Cultura della cura
Vedere con il cuore e prendersi cura con le mani
Parole e concetti come ospitalità, cura, accoglienza e attenzione ci sono familiari. Vorrei fare riferimento a quest’ultima parola, a cui Papa Leone XIV alluse nella sua omelia di domenica 16 novembre 2025, con l’espressione “cultura della cura“. Egli disse: “Quante forme di povertà opprimono il nostro mondo! Innanzitutto c’è la povertà materiale, ma ci sono anche tante situazioni morali e spirituali, che spesso colpiscono soprattutto i giovani. E il dramma che le attraversa tutte è la solitudine. Ci sfida a guardare la povertà nella sua interezza, perché certamente a volte è necessario rispondere a bisogni urgenti, ma in generale ciò che dobbiamo sviluppare è una cultura della cura, proprio per abbattere il muro della solitudine”. Povertà morale e spirituale il cui nucleo è la solitudine. Uno spirito affamato di contatto umano che accoglie e accompagna l’anima assetata di calore, accoglienza e ascolto. Una cultura della cura in una duplice dimensione: osservare con attenzione e prendersi cura con diligenza.
L’attenzione come sguardo rivolto all’altro. Martin Buber si riferiva a questa realtà delle relazioni interpersonali come a un movimento della persona orientato verso l’altro. Non si tratta tanto di una ricerca, quanto piuttosto di un incontro con il volto e lo sguardo del “tu” con cui sono in relazione. Questo atteggiamento inizia con il distacco da sé o da ciò che è mio, per concentrarsi sull’ascolto attento dell’altro, per comprenderlo nel suo essere e nel suo apparire. Questa attenzione comporta uno sguardo rispettoso e modesto, perché non cerca di trasformare l’altro in un “oggetto” di conoscenza, ridotto a un insieme di fatti e luoghi comuni. È piuttosto uno sguardo contemplativo e accogliente, capace di aprire le porte dell’anima, affinché, in questa relazione attenta, le ragioni e i sentimenti del cuore si comunichino reciprocamente.
In questi nostri tempi, in cui la fretta è diventata uno stile di vita, il Santo Padre sottolinea che «il pericolo di vivere come viaggiatori distratti, disattenti alla meta finale e indifferenti a coloro che condividono il cammino con noi, è sempre in agguato dietro l’angolo». Possiamo cadere nella trappola descritta da Julio Iglesias negli anni ’80: «Dal correre senza freni / ho dimenticato che la vita si vive un attimo alla volta / Dal voler essere il primo in tutto / ho dimenticato di vivere / i piccoli dettagli». Spesso, il desiderio di successo può sopraffarci, al punto da ignorare i bisogni del nostro prossimo, non solo di chi si trova nell’angolo più remoto del mondo, ma anche di coloro che condividono il cammino con noi: la famiglia, i colleghi, gli amici, la nostra comunità. Una cultura dell’attenzione ci aiuta a fermarci e a coltivare la meraviglia e la pazienza.
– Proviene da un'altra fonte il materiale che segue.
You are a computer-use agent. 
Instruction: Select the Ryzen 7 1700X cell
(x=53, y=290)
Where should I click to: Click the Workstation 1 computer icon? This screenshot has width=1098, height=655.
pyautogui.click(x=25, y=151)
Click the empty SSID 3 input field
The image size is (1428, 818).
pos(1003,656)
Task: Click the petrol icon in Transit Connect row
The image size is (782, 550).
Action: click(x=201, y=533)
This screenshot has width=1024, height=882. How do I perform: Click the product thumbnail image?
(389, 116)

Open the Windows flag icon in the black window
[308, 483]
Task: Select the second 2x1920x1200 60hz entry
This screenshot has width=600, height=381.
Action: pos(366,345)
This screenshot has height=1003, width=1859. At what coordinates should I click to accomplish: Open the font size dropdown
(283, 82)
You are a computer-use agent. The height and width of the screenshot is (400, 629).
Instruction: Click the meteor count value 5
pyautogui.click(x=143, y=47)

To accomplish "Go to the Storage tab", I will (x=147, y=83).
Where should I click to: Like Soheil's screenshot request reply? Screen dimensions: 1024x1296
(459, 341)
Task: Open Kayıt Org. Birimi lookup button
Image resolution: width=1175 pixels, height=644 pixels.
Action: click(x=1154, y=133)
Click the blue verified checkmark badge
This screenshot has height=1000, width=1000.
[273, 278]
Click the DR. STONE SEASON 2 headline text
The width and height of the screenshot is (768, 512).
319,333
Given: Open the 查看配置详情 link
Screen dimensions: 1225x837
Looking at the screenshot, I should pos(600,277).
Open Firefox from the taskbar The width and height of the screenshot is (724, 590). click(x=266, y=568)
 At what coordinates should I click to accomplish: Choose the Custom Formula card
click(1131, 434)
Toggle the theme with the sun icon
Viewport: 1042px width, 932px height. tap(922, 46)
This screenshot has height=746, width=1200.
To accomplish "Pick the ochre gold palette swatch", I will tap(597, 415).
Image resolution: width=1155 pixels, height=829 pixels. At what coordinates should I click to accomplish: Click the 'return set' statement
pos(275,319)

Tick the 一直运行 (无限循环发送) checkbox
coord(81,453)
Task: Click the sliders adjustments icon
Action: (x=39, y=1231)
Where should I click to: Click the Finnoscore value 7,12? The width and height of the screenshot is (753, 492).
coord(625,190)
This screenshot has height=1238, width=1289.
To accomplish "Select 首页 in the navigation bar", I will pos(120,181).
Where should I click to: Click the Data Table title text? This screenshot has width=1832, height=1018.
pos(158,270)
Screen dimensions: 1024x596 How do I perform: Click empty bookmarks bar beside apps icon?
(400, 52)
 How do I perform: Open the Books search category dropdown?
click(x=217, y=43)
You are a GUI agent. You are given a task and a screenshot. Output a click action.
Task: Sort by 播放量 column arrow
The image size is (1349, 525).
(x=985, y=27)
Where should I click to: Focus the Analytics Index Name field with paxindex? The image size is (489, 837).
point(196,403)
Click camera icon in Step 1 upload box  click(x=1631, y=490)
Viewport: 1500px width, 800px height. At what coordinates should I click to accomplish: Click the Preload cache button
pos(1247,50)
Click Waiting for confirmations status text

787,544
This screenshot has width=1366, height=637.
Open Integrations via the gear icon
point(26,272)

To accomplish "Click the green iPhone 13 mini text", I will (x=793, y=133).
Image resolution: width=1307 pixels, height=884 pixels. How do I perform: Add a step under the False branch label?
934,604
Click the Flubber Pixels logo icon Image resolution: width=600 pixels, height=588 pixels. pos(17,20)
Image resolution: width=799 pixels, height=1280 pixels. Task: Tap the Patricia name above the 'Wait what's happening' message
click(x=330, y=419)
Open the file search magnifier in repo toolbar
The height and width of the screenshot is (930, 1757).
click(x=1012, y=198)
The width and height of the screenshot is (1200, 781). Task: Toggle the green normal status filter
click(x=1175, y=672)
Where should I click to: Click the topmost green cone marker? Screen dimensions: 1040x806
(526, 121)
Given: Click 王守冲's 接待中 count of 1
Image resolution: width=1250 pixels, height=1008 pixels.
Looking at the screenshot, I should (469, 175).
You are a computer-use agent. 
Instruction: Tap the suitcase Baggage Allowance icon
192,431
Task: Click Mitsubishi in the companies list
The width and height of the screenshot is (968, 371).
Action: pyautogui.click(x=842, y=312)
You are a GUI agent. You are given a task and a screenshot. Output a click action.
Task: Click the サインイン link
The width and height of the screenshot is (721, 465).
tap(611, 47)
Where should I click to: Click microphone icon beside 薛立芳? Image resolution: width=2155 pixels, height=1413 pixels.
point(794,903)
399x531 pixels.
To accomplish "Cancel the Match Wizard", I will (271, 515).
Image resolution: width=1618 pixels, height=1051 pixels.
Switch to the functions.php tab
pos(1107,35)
La cultura della cura, dicevamo, ha una seconda dimensione: la cura premurosa. Si passa dal cuore che vede i bisogni concreti del prossimo alle mani che fanno del bene a chi è nel bisogno. «Per questo – continua il Romano Pontefice – vogliamo essere attenti agli altri, a ogni persona, dovunque siamo, dovunque viviamo, trasmettendo questo atteggiamento dall’interno della famiglia, per viverlo concretamente nei luoghi di lavoro e nelle scuole, nelle diverse comunità, nel mondo digitale, ovunque, spingendoci anche ai margini e diventando testimoni della tenerezza di Dio». Uno sguardo attento, posto prima di tutto su coloro a cui devo la mia fedeltà. Mi viene subito in mente il nucleo familiare: genitori, coniuge, figli… Gli obblighi familiari, come direbbero le leggi fiscali. Sono molto più di un peso; sono – di solito – la ragione stessa della vita. Sono spesso i nostri amori, e quando le cose si fanno difficili, dire “per loro” attenua la difficoltà.
In particolare, ci preoccupiamo dei bambini, degli anziani, dei malati e dei vulnerabili. Sono persone che necessitano di cura, gentilezza e pazienza. Sappiamo che difficoltà e solitudine non mancano sul posto di lavoro, nei nostri quartieri e nella società. Lasciati a noi stessi, l’obiettivo di una cura attenta e meticolosa va oltre le nostre capacità. Una cultura cristiana integra le buone intenzioni umane, fornendo il terreno fertile necessario per allargare i nostri cuori e sostenere una cultura della cura che porta frutto nell’azione.